À COMPLÉTER:
1. Dans le bloc de texte, sur quel sujet Claude Guéant a-t-il répondu à Jean-Pierre Nicolas ?
2. D'après le bloc de texte, pourquoi les opérations de Greenpeace ont-elles montré de graves failles dans la sécurité des centrales nucléaires ? Répondez en une à trois phrases.
3. Réécrivez sous forme de liste le paragraphe du bloc de texte qui commence par « Mercredi 7 décembre 2011 », en gardant ses faits principaux.

BLOC DE TEXTE:
----

Mercredi 7 décembre 2011, Claude Guéant, ministre de l'intérieur, de l'outre-mer, des collectivités territoriales et de l'immigration, est intervenu à deux reprises lors de la séance de questions d'actualité au Gouvernement, à l'Assemblée nationale. Il a ainsi répondu à Jean-Christophe Lagarde, sur la sécurité du nucléaire et à Jean-Pierre Nicolas sur le droit de vote des étrangers.
Jean-Christophe Lagarde, député Nouveau Centre de Seine-Saint-Denis
Ma question s'adresse à Monsieur le ministre de l'intérieur, de l'outre-mer, des collectivités territoriales et de l'immigration.
Lundi dernier, les opérations commando lancées par Greenpeace afin d'infiltrer différentes centrales nucléaires françaises lui ont permis d'atteindre des zones sensibles et d'y rester pendant plusieurs heures. Ces opérations ont donc mis en évidence de graves failles dans la sécurité des installations en question.

----

INFORMATIONS FOURNIES:
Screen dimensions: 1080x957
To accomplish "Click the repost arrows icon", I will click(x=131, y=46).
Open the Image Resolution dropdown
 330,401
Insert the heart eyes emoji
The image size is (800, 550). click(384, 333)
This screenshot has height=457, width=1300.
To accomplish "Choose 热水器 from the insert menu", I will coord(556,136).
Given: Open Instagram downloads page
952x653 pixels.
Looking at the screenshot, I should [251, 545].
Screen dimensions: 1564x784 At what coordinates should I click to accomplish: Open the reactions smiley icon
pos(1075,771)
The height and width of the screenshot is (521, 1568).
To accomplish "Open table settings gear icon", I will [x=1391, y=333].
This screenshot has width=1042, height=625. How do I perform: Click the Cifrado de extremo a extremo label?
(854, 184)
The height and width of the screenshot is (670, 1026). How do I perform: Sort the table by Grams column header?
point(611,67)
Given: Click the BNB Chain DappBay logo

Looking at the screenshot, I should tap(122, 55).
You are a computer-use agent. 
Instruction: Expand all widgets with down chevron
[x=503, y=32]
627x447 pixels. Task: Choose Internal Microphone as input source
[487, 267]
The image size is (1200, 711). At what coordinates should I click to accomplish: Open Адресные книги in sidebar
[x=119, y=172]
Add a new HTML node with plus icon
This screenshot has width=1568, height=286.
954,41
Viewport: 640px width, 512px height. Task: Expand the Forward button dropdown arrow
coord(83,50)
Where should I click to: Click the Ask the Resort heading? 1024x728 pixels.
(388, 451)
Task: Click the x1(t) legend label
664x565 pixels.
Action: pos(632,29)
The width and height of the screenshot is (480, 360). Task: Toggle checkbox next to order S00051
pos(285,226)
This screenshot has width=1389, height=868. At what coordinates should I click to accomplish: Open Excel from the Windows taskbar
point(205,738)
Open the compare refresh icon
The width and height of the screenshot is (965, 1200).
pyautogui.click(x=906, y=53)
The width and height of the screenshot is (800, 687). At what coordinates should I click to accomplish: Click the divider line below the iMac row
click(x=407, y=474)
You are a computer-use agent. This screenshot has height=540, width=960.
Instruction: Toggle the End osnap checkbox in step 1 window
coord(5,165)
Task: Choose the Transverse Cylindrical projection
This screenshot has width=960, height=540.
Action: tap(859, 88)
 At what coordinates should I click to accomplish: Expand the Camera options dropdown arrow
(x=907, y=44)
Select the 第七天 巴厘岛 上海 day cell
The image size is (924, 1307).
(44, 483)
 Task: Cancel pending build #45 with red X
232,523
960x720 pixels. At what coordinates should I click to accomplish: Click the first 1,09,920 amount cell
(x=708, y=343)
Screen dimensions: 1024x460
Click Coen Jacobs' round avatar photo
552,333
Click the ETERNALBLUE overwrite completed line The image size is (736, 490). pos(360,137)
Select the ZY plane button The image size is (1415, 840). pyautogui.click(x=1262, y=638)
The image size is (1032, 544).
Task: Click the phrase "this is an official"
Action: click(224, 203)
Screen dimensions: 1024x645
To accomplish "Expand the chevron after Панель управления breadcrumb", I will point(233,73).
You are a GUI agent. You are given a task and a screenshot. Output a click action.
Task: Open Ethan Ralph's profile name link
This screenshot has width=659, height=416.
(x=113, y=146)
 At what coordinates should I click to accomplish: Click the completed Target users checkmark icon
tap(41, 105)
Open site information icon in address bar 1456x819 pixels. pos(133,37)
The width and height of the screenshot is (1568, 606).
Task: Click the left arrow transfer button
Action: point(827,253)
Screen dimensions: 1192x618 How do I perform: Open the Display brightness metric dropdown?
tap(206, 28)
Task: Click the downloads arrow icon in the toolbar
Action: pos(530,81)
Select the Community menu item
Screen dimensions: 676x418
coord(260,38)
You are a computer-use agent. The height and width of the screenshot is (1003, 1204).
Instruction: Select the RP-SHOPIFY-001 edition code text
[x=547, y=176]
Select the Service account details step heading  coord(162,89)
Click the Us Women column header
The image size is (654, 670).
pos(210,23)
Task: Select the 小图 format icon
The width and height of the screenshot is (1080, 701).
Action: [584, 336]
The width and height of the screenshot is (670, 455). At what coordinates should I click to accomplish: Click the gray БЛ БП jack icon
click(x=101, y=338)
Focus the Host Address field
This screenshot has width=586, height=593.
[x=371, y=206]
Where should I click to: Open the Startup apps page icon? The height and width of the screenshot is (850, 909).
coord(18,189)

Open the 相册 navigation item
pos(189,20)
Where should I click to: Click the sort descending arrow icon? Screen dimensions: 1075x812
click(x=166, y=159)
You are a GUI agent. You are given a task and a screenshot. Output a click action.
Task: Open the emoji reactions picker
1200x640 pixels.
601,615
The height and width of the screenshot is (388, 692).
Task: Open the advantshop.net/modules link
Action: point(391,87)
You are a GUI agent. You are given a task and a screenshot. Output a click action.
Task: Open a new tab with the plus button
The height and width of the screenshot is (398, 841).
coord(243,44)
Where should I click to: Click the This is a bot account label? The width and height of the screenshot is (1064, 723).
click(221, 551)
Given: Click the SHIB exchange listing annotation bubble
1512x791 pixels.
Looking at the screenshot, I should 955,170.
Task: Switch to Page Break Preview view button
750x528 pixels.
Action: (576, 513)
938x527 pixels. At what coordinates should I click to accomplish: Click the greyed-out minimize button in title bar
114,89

----

RÉPONSES DONNÉES:
1. Sur le droit de vote des étrangers.

2. Ces opérations ont permis à Greenpeace d'atteindre des zones sensibles de plusieurs centrales nucléaires françaises et d'y rester pendant plusieurs heures.

3.
- Date : mercredi 7 décembre 2011, à l'Assemblée nationale, pendant les questions d'actualité au Gouvernement.
- Intervenant : Claude Guéant, ministre de l'intérieur, de l'outre-mer, des collectivités territoriales et de l'immigration, qui a pris la parole deux fois.
- Première réponse : à Jean-Christophe Lagarde, sur la sécurité du nucléaire.
- Seconde réponse : à Jean-Pierre Nicolas, sur le droit de vote des étrangers.